A Fast Intro to PLYR for R

pliersI’m not dead yet! Although it has been rumored that I am. The new job is going great and I’m thrilled to be with a new firm doing interesting work alongside smart people. It makes me seem smarter by simple association.

There’s been a lot going on recently in the R user community. There was an R flash mob of Stack Overflow which resulted in a noticeable increase in the number of R questions and answers in SO. I’ve been blown away by the quality of the participants. There has also been increased quality discussions on Twitter which are being tagged with #rstats. These changes in the community have not gone unnoticed.

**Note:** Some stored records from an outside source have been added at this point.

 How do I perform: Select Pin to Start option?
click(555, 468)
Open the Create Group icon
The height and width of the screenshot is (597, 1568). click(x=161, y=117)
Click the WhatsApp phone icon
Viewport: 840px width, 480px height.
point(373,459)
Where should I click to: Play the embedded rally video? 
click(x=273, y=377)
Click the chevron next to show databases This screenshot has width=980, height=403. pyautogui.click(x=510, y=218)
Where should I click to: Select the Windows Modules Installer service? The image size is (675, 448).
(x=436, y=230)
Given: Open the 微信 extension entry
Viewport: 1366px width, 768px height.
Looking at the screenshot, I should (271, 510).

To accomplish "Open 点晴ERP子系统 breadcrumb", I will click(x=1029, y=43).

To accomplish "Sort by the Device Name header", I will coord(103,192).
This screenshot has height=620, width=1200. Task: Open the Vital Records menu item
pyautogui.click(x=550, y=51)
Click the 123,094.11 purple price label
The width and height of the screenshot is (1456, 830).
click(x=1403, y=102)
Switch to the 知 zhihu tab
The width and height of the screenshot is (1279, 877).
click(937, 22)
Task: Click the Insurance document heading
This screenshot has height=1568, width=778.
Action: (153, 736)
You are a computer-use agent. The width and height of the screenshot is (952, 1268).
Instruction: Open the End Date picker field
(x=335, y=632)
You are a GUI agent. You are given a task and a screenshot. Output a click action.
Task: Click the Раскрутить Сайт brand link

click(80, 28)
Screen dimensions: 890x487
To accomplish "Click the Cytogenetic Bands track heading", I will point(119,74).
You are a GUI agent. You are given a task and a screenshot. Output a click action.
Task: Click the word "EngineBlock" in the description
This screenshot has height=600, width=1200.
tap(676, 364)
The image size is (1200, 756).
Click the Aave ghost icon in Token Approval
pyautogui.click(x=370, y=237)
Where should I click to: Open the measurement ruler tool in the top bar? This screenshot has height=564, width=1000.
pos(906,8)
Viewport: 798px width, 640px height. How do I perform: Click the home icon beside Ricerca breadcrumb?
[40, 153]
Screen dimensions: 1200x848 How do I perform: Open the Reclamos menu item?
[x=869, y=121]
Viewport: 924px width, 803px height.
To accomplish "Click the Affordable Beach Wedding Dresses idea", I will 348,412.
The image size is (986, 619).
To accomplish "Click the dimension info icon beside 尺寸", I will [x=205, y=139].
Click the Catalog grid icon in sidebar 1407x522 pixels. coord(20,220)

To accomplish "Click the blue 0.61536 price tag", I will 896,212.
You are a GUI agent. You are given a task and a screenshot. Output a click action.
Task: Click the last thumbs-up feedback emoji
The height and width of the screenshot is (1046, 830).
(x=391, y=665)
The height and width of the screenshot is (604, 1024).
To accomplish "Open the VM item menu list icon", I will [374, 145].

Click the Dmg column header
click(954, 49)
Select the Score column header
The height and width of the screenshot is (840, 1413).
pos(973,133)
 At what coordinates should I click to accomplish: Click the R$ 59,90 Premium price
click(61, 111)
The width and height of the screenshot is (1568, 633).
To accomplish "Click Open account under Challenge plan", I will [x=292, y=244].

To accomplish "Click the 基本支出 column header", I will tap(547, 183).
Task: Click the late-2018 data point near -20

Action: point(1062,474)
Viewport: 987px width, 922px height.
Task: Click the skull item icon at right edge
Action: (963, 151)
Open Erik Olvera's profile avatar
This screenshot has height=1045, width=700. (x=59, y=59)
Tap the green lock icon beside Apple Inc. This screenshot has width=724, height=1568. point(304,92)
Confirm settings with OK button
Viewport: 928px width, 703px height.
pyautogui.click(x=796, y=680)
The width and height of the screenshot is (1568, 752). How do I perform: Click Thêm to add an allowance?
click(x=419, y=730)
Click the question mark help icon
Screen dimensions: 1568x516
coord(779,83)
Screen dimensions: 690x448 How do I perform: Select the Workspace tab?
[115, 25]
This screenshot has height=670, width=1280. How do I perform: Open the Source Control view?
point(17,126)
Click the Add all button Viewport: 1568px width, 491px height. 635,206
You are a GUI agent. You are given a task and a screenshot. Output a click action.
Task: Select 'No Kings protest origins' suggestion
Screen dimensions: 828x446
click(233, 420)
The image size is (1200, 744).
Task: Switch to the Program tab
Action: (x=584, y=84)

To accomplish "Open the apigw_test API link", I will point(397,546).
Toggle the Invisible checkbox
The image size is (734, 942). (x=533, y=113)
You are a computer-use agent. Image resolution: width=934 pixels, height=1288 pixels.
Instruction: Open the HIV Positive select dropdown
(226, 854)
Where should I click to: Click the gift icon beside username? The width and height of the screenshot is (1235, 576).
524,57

Recently I posted a question about how to do a ‘group by’ in a regression with R. I had a way I had been doing this but I was suspicious there was a better way. One of the answers proposed using the PLYR package. I think I had seen the plyr package a few times but never really understood it. Although I didn’t select this as my top answer, it prompted me to look into PLYR more. What I discovered was really interesting.

The PLYR package is a tool for doing split-apply-combine (SAC) procedures. I’m very fluent in SQL so the best analogy for me was the GROUP BY statement in SQL. PLYR adds very little new functionality to R. What it does do is take the process of SAC and make it cleaner, more tidy and easier. I think I’m not the only one who wants a clean and tidy SAC. Here’s a quick example of making some summary stats using PLYR:

# install.packages("plyr") #run this if you don't have the package already

#make some example data
colnames(dd) <- c("v1", "v2", "v3", "dim1", "dim2")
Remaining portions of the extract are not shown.